January 14, 2015

The Medical Society of the State of New York is urging that New York State delay implementation of the E-prescribing requirement for all substances due to the fact that several EHR systems currently used by physicians and hospitals have not yet been certified by the DEA to enable electronic prescribing of controlled substances. As such, MSSNY has argued that it is unfair to hold physicians responsible for the failure of vendors to meet this deadline. MSSNY leadership and staff have had discussions with the administration and some members of the Legislature to request this delay. MSSNY is urging physicians to assist in this effort by sending a letter calling for delay of the implementation date. Physicians can send a letter to their legislators and Governor Cuomo urging a postponement of this mandate.

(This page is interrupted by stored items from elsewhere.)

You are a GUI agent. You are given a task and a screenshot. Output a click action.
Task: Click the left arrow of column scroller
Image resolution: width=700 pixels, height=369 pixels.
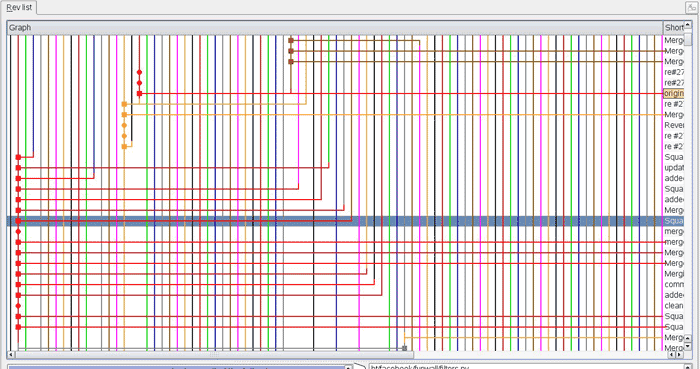tap(672, 355)
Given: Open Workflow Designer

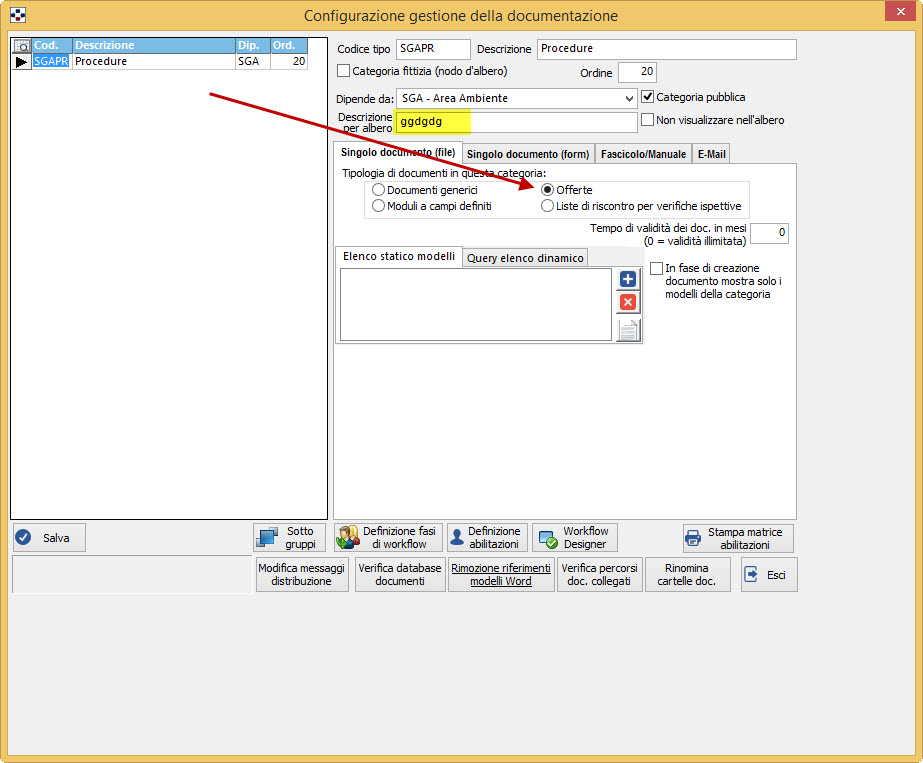Looking at the screenshot, I should [x=575, y=538].
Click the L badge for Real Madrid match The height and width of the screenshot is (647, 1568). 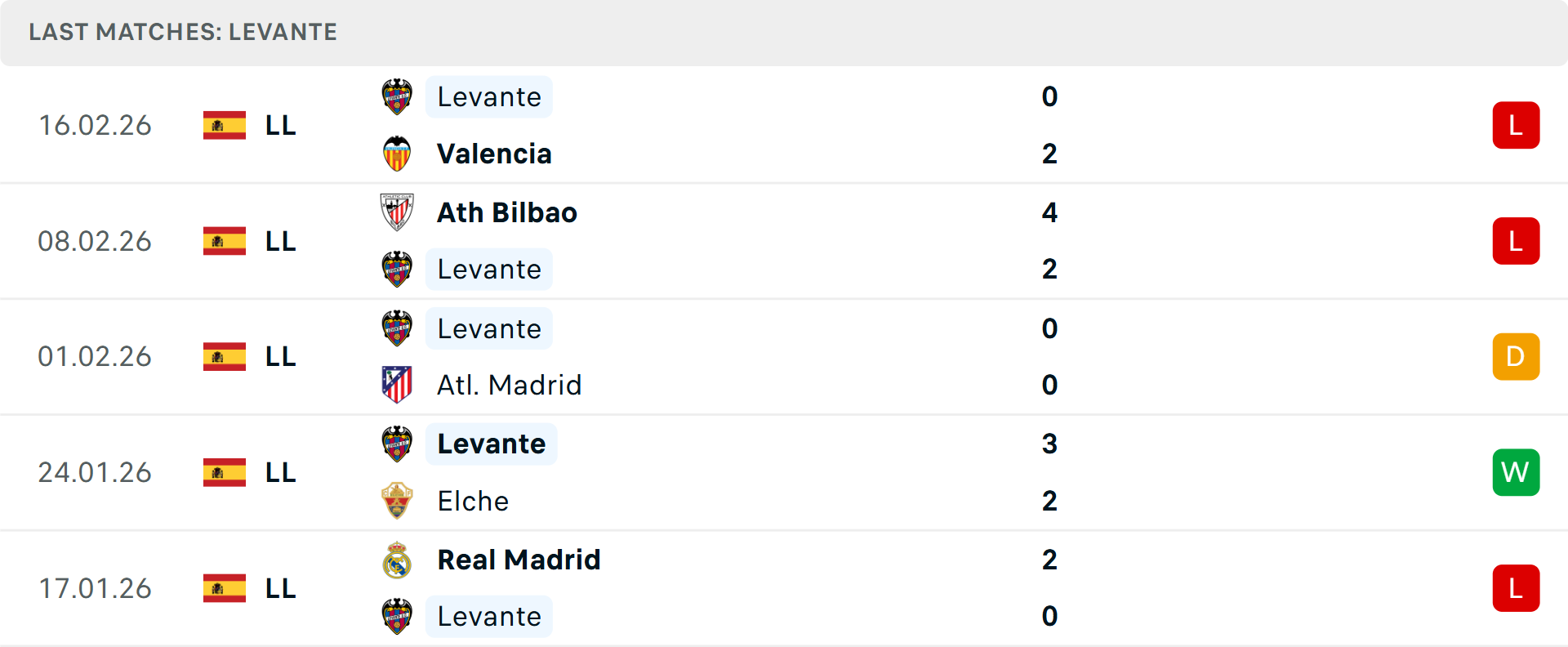1516,588
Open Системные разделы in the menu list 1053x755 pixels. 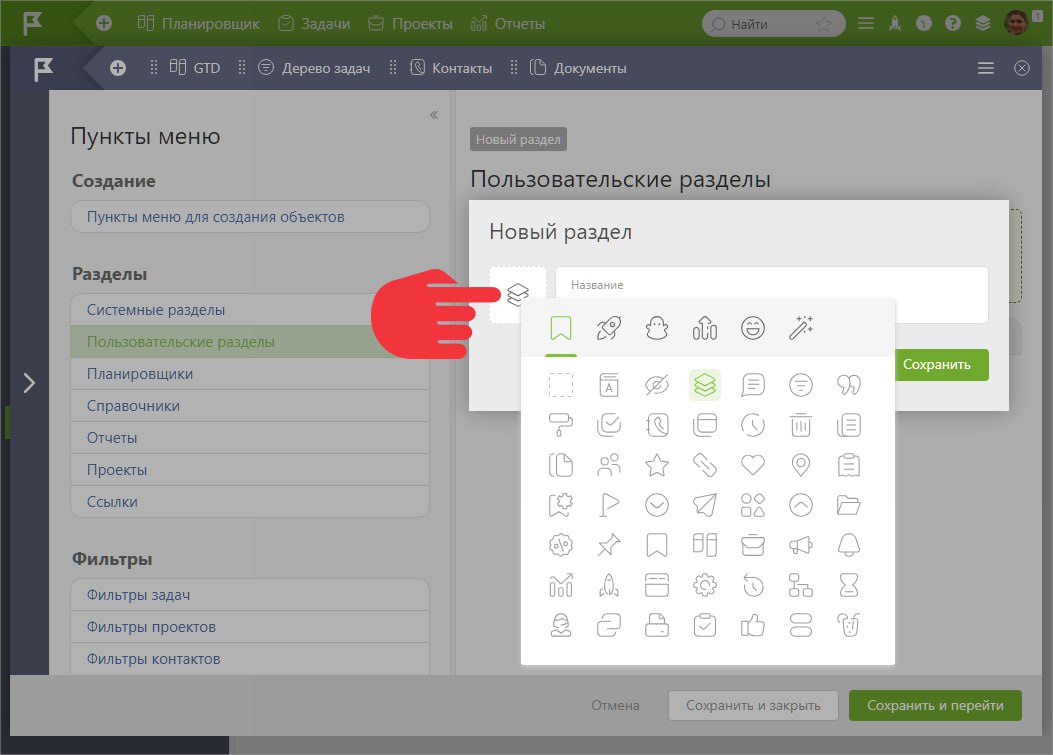coord(156,310)
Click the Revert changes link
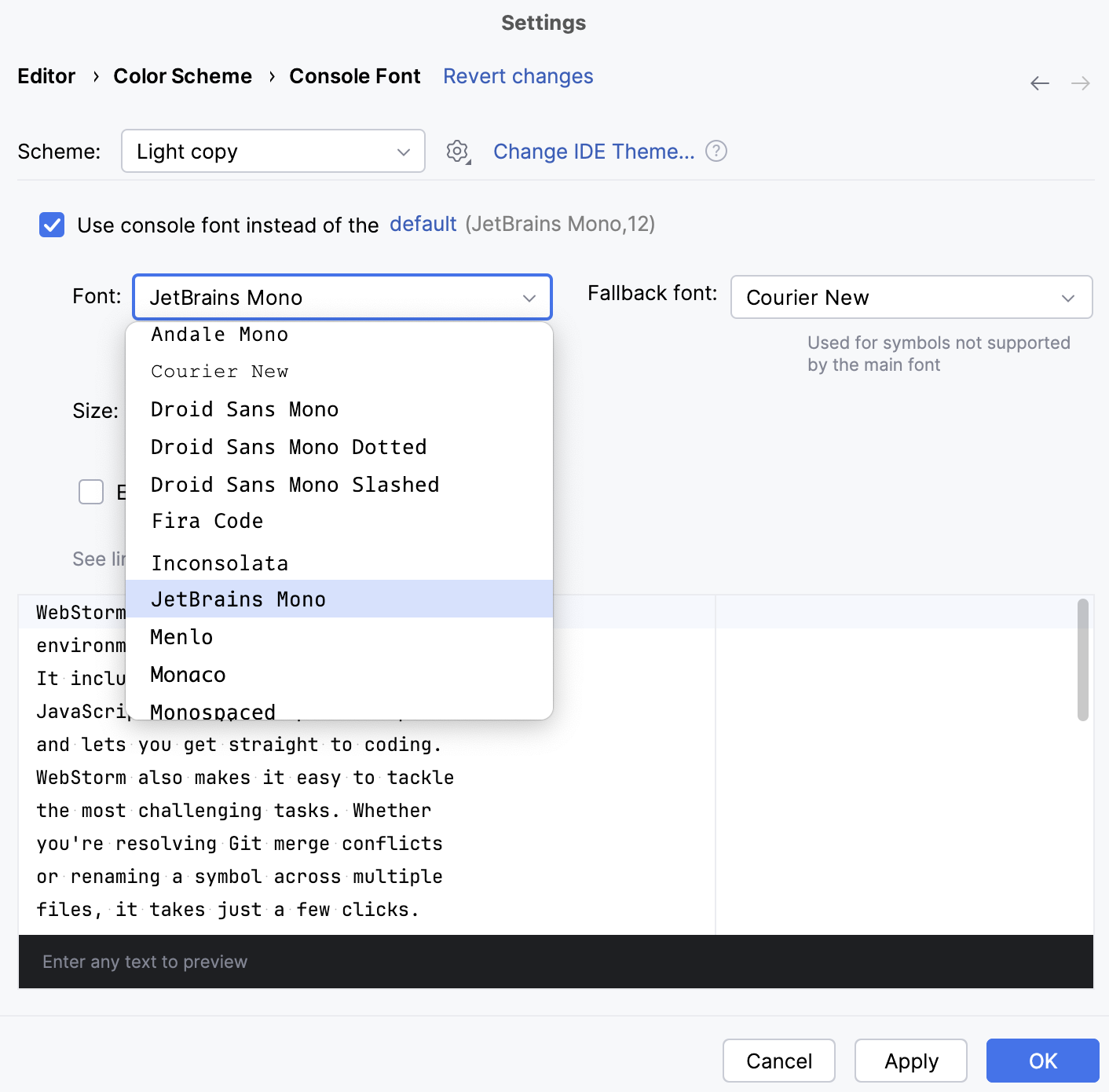This screenshot has height=1092, width=1109. [518, 76]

The E-prescribing requirement goes into effect for non-controlled and controlled substances on March 27, 2015. This requirement was part of the I-STOP law that was approved unanimously by the Legislature. MSSNY has had numerous discussions with state officials and key legislative leaders to make them fully aware of the significant obstacles many physicians of all practice configurations will face in complying with this law, and the potential medication disruptions patients could face as a result. MSSNY, along with various medical specialties, will be sending a letter to Acting Commissioner Howard Zucker, MD, JD also asking for delay. MSSNY has also had extensive discussions with the state to assure that the process for physicians to apply for a waiver of this requirement will not be unduly burdensome. The law provides that physicians may apply for a waiver of this e-prescribing requirement as a result of a) economic hardship b) technological limitations that are not reasonably within the control of the physician, or c) other exceptional circumstance. MSSNY is encouraging that DOH consider including as an example of an acceptable exigent circumstance which qualifies for a waiver those instances where the physician prescribes less than 25 prescriptions per year.